→ **Task requirements**
Copy out exactly the stretch of the listing below that begins at the line containing "Screen dimensions: 1326x920" and ends at the line containing "Given: Click the Sector", and copy nothing outside it.

→ **Records for the task**
┌──

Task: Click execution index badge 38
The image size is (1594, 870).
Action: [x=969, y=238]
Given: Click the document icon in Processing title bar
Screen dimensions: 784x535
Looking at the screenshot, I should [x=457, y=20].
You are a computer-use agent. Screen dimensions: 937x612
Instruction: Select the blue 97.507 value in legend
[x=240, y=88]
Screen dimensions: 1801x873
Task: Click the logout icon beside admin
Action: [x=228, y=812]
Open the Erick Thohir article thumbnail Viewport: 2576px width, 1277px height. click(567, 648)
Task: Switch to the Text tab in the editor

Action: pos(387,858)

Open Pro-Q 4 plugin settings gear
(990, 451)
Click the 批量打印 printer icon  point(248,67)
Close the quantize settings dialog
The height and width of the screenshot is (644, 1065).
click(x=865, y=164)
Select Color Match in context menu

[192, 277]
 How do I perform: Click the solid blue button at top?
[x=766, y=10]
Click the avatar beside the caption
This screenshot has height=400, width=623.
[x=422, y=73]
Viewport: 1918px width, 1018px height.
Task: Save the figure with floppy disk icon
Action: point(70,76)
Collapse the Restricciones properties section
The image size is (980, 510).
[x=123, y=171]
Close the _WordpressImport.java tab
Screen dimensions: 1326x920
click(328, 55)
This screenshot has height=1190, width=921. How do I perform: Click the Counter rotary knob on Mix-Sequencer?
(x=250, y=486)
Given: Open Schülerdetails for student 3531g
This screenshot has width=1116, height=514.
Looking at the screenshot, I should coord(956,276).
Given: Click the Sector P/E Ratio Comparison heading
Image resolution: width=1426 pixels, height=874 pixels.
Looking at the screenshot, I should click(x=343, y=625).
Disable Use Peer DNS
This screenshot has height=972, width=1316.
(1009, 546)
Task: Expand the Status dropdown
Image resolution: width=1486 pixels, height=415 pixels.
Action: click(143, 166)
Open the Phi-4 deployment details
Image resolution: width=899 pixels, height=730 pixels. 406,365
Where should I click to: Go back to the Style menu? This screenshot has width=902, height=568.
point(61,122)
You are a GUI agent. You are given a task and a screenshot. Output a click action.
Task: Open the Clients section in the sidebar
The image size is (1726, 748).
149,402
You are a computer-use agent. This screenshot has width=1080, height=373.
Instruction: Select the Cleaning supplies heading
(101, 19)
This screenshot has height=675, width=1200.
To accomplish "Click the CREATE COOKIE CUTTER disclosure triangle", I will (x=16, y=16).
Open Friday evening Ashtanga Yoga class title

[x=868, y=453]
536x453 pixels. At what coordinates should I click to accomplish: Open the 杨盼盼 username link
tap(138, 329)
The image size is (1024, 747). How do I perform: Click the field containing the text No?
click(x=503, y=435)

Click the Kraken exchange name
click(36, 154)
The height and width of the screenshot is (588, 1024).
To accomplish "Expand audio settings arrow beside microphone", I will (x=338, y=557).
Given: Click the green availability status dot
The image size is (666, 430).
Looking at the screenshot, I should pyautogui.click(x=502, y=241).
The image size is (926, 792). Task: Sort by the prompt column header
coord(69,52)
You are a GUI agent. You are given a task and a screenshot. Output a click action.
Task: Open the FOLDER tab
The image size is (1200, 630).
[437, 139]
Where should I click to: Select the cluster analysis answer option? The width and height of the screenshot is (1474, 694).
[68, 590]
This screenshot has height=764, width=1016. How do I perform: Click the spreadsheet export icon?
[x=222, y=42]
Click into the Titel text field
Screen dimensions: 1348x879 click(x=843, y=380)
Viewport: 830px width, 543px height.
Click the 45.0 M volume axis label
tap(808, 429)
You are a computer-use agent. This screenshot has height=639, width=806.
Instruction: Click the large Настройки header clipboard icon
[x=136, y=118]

└──

→ **Exercise result**
Screen dimensions: 1326x920
click(328, 55)
This screenshot has height=1190, width=921. How do I perform: Click the Counter rotary knob on Mix-Sequencer?
(x=250, y=486)
Given: Open Schülerdetails for student 3531g
This screenshot has width=1116, height=514.
Looking at the screenshot, I should coord(956,276).
Given: Click the Sector P/E Ratio Comparison heading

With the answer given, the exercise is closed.